Bastion social, le groupuscule néofasciste qui s’enracine en France

L’Arcadia, l’antenne locale de Bastion social à Strasbourg
: le conseil municipal a demandé à la préfecture de fermer le local. Sans succès jusqu’ici.
L’Arcadia, l’antenne locale de Bastion social à Strasbourg : le conseil municipal a demandé à la préfecture de fermer le local. Sans succès jusqu’ici. - D.R.

Depuis quelques mois, ils infiltrent l’actualité à grand renfort d’actions coup de poing. Ce sont d’abord ces militants d’extrême droite qui ont attaqué le Lycée autogéré de Paris le 16 mars, proférant des insultes, mimant des saluts nazis et blessant des étudiants.

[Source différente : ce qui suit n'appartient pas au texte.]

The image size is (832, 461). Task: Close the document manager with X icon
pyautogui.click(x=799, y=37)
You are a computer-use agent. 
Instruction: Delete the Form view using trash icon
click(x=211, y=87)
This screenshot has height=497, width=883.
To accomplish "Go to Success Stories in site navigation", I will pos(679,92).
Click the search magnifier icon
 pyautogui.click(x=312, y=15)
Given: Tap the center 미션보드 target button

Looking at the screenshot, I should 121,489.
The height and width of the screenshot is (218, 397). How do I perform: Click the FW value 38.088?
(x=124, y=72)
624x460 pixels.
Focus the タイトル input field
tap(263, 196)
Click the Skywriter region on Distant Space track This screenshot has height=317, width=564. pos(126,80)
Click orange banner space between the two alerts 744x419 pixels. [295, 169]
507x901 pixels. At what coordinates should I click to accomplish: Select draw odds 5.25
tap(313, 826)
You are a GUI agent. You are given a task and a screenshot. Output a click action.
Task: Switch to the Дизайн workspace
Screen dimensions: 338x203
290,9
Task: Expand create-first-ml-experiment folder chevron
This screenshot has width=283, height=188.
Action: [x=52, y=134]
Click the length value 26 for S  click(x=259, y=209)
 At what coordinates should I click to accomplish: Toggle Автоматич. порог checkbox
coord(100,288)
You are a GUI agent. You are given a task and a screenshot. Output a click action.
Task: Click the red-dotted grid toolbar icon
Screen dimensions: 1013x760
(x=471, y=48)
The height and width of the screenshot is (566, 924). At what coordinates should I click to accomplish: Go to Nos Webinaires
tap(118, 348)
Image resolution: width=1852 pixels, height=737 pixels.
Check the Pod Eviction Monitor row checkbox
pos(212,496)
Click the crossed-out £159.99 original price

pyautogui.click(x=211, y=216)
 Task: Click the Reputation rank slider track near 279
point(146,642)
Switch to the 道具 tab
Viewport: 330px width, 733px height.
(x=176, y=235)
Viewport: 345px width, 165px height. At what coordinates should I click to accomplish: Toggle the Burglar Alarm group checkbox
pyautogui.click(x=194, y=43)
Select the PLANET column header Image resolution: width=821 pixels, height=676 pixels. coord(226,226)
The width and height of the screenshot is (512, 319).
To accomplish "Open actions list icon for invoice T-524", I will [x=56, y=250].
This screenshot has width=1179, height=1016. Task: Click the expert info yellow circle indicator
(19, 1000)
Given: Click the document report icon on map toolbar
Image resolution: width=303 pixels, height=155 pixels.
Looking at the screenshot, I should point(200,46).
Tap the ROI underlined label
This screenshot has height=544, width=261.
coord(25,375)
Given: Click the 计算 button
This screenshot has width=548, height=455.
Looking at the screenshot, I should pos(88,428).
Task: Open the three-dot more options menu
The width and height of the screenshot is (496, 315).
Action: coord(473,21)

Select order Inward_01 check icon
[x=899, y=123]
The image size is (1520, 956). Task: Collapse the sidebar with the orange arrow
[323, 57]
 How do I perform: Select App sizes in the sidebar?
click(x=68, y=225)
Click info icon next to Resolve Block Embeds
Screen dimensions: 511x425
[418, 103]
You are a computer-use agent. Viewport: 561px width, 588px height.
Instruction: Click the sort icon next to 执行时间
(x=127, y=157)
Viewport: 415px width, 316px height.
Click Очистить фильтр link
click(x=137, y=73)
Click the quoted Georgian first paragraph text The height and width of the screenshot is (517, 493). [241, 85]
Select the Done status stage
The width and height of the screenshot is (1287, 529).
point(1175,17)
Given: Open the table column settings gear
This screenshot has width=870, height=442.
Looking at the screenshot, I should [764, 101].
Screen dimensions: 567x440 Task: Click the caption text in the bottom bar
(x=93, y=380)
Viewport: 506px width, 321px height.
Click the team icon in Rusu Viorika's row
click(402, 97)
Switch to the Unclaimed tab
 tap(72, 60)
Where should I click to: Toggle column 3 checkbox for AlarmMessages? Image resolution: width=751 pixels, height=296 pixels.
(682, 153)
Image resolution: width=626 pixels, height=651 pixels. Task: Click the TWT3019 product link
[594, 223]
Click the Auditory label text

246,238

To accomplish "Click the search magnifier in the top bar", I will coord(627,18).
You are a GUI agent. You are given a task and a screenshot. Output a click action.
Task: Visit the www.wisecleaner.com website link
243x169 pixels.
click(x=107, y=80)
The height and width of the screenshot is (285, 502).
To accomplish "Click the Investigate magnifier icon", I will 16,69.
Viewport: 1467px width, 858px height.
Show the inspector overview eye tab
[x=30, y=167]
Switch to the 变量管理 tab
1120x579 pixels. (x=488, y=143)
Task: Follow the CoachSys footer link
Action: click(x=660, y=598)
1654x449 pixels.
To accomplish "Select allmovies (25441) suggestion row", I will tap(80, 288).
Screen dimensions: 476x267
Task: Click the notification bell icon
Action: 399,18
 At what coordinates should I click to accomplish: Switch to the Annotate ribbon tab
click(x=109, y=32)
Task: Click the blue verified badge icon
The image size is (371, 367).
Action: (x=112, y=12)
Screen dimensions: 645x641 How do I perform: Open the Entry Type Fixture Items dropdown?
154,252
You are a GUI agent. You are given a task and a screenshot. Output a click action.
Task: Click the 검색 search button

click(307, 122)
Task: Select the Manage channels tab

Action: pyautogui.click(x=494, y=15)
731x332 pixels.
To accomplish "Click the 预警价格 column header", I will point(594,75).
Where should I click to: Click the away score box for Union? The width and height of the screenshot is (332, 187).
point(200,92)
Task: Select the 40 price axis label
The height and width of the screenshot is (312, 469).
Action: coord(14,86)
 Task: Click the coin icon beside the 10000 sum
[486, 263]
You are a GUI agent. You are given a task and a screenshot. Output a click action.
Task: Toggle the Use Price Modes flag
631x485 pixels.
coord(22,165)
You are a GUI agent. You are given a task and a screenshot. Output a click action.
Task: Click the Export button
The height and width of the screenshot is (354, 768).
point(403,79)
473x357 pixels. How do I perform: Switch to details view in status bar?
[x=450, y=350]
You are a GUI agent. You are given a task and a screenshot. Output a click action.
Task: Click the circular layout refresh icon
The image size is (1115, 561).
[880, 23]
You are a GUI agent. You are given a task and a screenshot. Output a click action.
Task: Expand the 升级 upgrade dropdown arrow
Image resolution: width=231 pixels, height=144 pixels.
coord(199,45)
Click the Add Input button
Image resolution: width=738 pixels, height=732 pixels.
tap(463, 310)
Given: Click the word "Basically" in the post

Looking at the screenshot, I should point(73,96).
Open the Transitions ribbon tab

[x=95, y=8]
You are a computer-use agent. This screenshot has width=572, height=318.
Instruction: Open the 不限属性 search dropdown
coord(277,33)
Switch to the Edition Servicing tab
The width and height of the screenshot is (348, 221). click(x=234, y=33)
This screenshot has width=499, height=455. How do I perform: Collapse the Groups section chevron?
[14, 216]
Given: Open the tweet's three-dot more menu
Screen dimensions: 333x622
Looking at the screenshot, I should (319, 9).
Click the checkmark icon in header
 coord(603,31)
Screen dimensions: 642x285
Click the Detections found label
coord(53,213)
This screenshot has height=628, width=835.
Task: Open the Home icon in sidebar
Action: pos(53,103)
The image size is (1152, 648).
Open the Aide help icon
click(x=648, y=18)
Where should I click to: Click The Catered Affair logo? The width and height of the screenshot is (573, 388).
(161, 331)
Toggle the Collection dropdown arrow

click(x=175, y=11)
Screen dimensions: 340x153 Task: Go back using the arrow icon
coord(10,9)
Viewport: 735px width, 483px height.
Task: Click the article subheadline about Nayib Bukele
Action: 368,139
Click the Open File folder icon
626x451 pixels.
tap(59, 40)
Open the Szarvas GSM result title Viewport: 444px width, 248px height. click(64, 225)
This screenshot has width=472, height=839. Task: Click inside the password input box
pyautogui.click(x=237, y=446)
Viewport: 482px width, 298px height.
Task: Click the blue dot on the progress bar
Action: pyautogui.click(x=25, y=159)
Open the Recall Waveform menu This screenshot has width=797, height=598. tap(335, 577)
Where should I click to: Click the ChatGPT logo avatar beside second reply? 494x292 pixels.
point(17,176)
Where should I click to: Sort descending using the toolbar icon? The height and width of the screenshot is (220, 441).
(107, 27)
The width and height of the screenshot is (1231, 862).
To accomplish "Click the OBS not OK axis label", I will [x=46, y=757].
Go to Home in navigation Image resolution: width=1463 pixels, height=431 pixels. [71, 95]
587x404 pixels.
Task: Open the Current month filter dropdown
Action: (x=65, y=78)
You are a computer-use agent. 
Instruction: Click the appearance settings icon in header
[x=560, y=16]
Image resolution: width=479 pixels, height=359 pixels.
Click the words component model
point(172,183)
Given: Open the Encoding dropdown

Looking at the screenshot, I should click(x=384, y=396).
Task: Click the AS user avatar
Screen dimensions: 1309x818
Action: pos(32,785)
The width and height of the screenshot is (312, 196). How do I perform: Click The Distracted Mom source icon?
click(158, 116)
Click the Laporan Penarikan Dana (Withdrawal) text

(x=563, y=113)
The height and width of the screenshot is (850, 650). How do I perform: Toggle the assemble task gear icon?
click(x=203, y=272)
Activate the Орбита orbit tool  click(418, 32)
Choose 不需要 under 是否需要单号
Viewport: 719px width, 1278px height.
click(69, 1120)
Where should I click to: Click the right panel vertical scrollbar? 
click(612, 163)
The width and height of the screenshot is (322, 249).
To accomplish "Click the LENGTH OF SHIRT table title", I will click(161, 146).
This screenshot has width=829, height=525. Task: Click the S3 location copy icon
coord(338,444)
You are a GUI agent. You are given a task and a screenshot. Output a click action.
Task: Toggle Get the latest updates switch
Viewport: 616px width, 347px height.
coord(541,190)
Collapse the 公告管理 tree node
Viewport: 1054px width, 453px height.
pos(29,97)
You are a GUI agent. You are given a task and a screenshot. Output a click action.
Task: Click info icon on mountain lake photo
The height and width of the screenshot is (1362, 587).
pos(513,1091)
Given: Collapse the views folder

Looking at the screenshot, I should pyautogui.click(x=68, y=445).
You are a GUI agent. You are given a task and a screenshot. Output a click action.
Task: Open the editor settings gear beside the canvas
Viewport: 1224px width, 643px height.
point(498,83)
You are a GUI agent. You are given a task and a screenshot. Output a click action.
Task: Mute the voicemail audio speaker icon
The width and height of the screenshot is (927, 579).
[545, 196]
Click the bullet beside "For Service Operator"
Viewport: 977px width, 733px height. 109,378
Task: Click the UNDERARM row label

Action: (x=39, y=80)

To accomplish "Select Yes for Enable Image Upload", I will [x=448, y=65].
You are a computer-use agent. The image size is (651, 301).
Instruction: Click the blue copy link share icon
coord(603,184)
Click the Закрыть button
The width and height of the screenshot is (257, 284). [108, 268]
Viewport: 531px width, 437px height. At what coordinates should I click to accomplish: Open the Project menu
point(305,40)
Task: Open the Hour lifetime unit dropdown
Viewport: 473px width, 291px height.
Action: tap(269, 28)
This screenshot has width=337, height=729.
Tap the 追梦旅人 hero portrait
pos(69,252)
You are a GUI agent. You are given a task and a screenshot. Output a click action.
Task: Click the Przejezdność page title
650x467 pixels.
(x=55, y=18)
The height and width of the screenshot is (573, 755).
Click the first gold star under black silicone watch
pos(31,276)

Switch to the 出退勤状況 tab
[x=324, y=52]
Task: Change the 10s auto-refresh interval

D’autres étudiants agressés aux alentours de l’université de droit de Lille 2, dix jours plus tard, par des membres d’un groupe d’extrême droite local. De vives tensions à Montpellier entre la Ligue du midi, mouvement identitaire, et des militants antifascistes. Et ce dernier épisode, dans la nuit du 28 au 29 mars, quand quatre étudiants sont agressés sur le campus de l’université de Strasbourg par une dizaine d’individus qui leur ont reproché d’arracher des affiches du groupuscule d’extrême droite Bastion social. À Marseille, les rassemblements se multiplient pour contrer l’ouverture du nouveau local de ce mouvement.